Pesquisadores estudaram proteínas do veneno da cobra Jararacuçu. (Instituto Butantã/Getty Images)
'A diferença entre o remédio e o veneno é a dose' é uma máxima que por pouca vezes se distanciou da realidade. E um novo reforço neste sentido vem de uma pesquisa realizada por cientistas do Instituto de Química (IQ) da Unesp, em Araraquara, que identificou na peçonha da cobra brasileira Jararacuçu um peptídeo (pedaço de proteína) capaz de conter a reprodução do novo coronavírus.
Para se obter tal resultado, os pesquisadores se debruçaram em analises laboratoriais que mostravam o contato entre a molécula extraída do veneno do réptil com as células de macacos contaminados com o vírus. A conclusão foi de que, com a ação da substância, a capacidade do vírus de se multiplicar era reduzida em 75%.
A confirmação da descoberta foi publicada na última semana na revista científica internacional Molecules, em um estudo preliminar.
“Nós encontramos um peptídeo que não é tóxico para as células, mas que inibe a replicação do vírus. Com isso, se o composto virar um remédio no futuro, o organismo ganharia tempo para agir e criar os anticorpos necessários, já que o vírus estaria com sua velocidade de infecção comprometida e não avançaria no organismo”, explica Eduardo Maffud Cilli, professor do IQ e um dos autores do trabalho.
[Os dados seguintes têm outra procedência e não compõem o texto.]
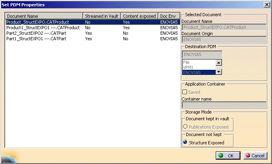Click the OK button
The image size is (272, 164).
[x=228, y=156]
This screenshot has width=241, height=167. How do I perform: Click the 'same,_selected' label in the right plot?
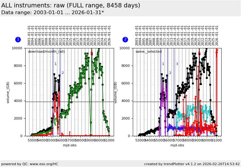point(149,51)
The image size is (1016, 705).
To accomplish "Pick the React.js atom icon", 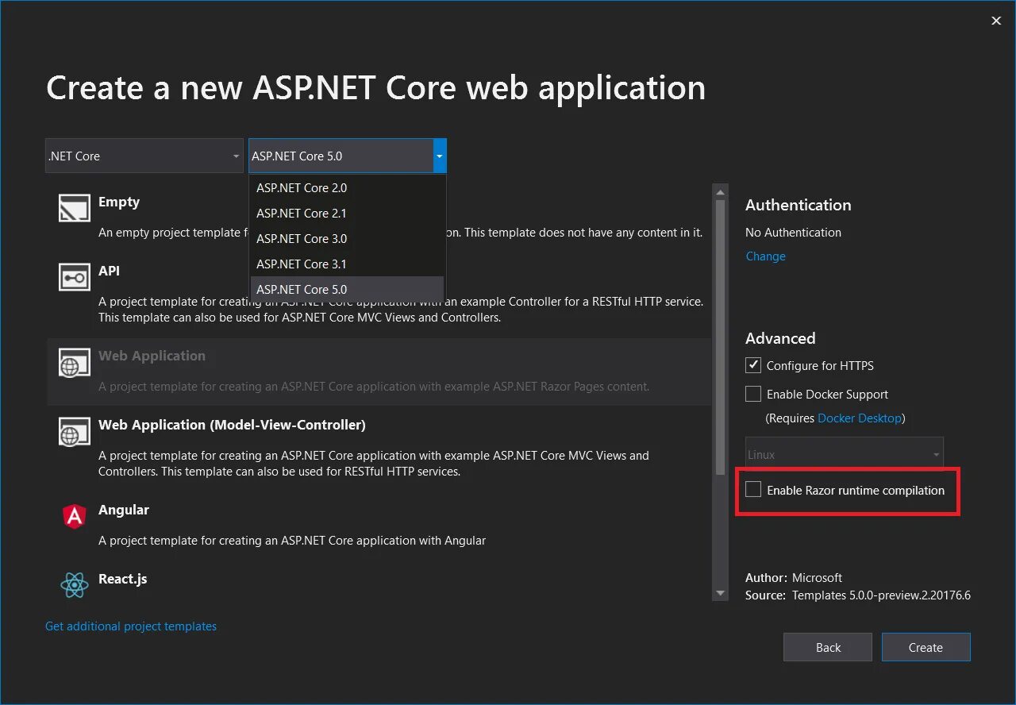I will [x=75, y=585].
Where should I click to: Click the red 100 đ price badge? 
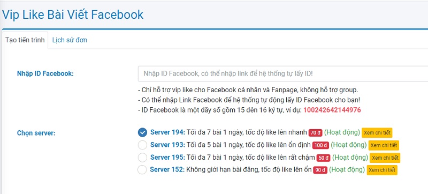click(x=320, y=145)
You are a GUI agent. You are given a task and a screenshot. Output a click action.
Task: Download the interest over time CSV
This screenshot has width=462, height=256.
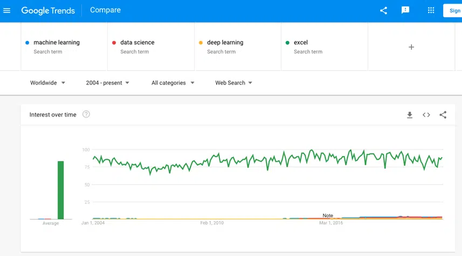[410, 115]
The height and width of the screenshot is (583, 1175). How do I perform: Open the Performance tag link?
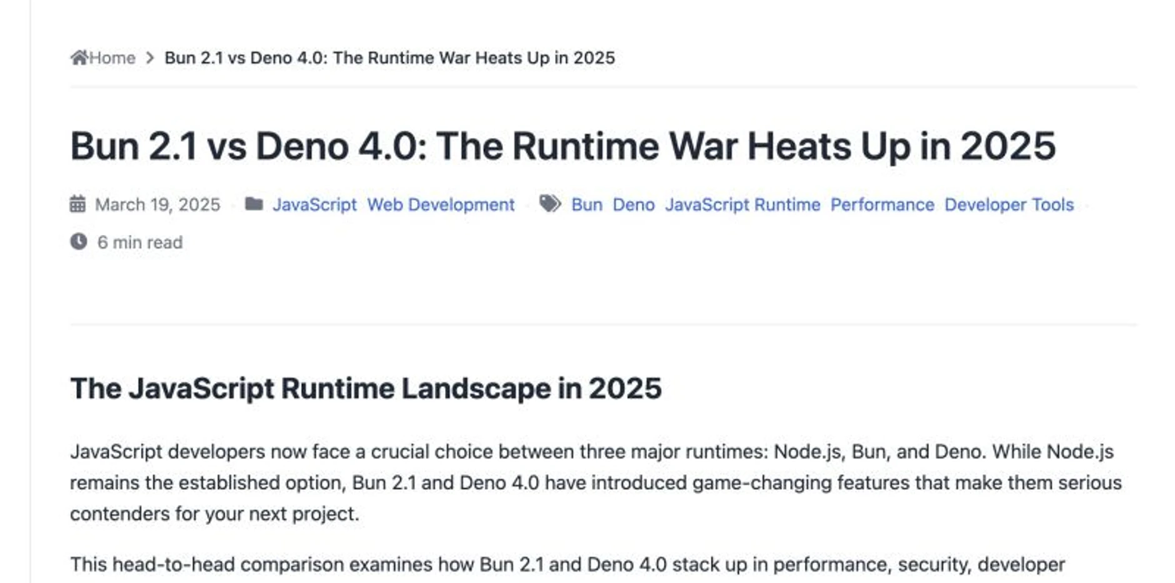(883, 204)
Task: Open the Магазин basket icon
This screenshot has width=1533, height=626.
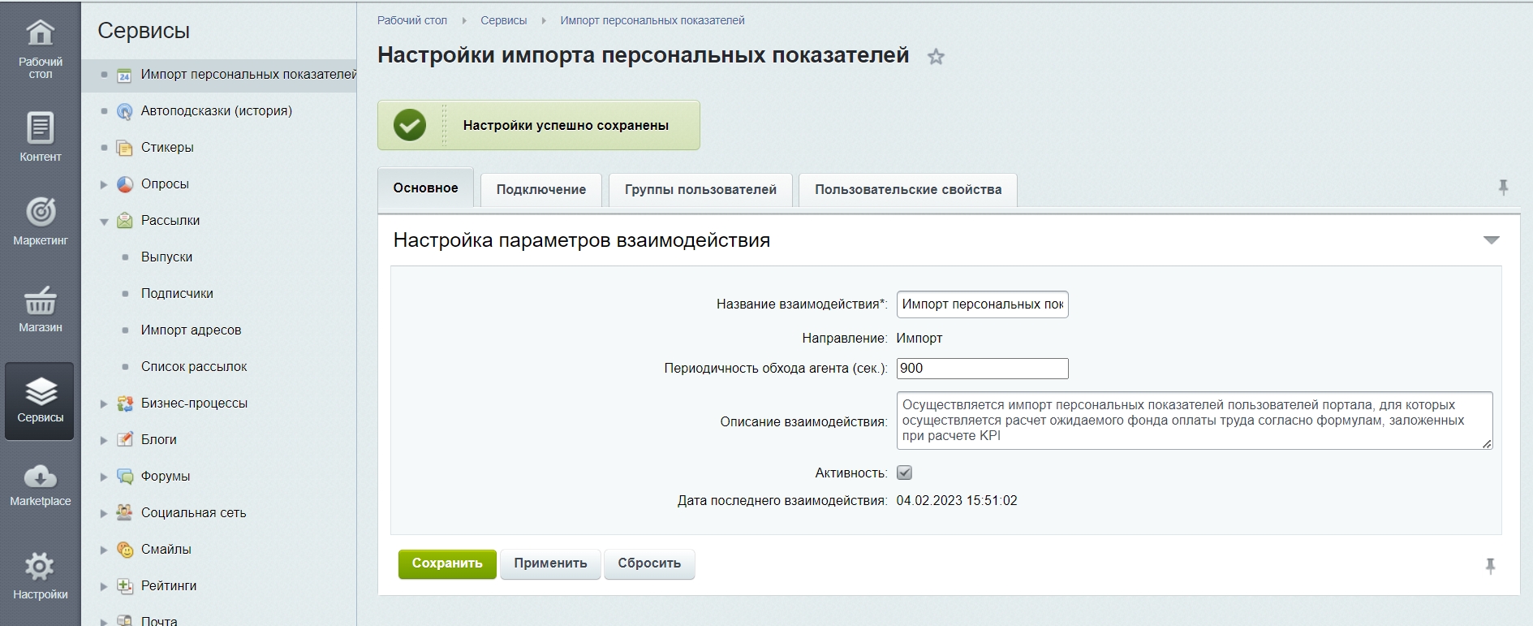Action: tap(40, 301)
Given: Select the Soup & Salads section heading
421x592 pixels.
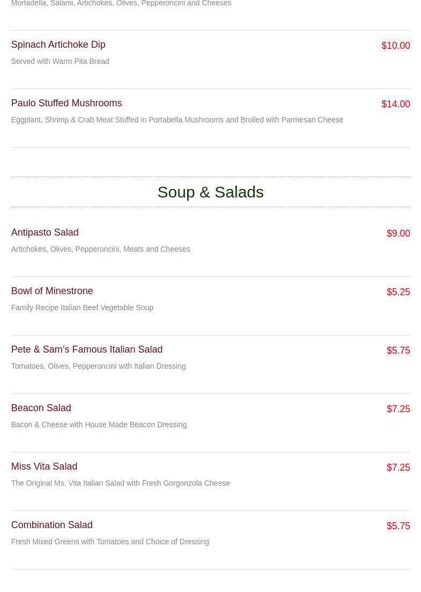Looking at the screenshot, I should tap(210, 192).
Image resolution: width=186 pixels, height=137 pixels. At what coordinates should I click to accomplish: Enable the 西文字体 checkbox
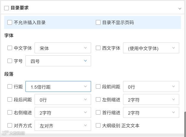point(98,48)

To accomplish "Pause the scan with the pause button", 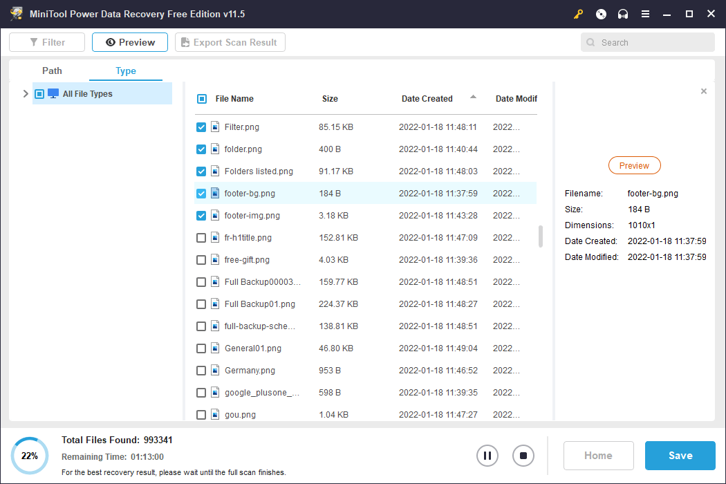I will coord(487,456).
O pedaço de proteína encontrado na Jararacuçu é uma molécula que interage e bloqueia a PLPro, uma das enzimas do coronavírus responsáveis por sua multiplicação nas células. Esta enzima é compartilhada entre todas as variantes do coronavírus, fator que garante a eficácia do método contra diferentes mutações do vírus.
Segundo relatou a assessoria de imprensa da Unesp, a ideia de investigar o potencial do veneno da serpente surgiu quando, recentemente, cientistas do Instituto de Química da Unesp descobriram que o peptídeo da cobra tinha atividade antibacteriana, o que os motivou a realizar novos testes para avaliar se ele também poderia agir em partículas virais. Os efeitos não foram tão elevados na primeira análise, mas após algumas modificações na estrutura química da molécula sintetizada, a capacidade antiviral subiu para 75% de bloqueio de reprodução.
Nos próximos passos do estudo os especialistas irão avaliar a eficiência de diferentes dosagens da molécula, bem como se ela pode exercer outras funções na célula, como a de proteção, evitando até mesmo que o vírus a invada. Após o fim desses testes, o objetivo é que a pesquisa avance para a etapa pré-clínica, em que será estudada a eficácia do peptídeo para tratar animais infectados pelo novo coronavírus.
“Nossos resultados são promissores e representam um recurso valioso na exploração de novas moléculas para a descoberta e desenvolvimento de fármacos contra a infecção por coronavírus”, afirma Cilli.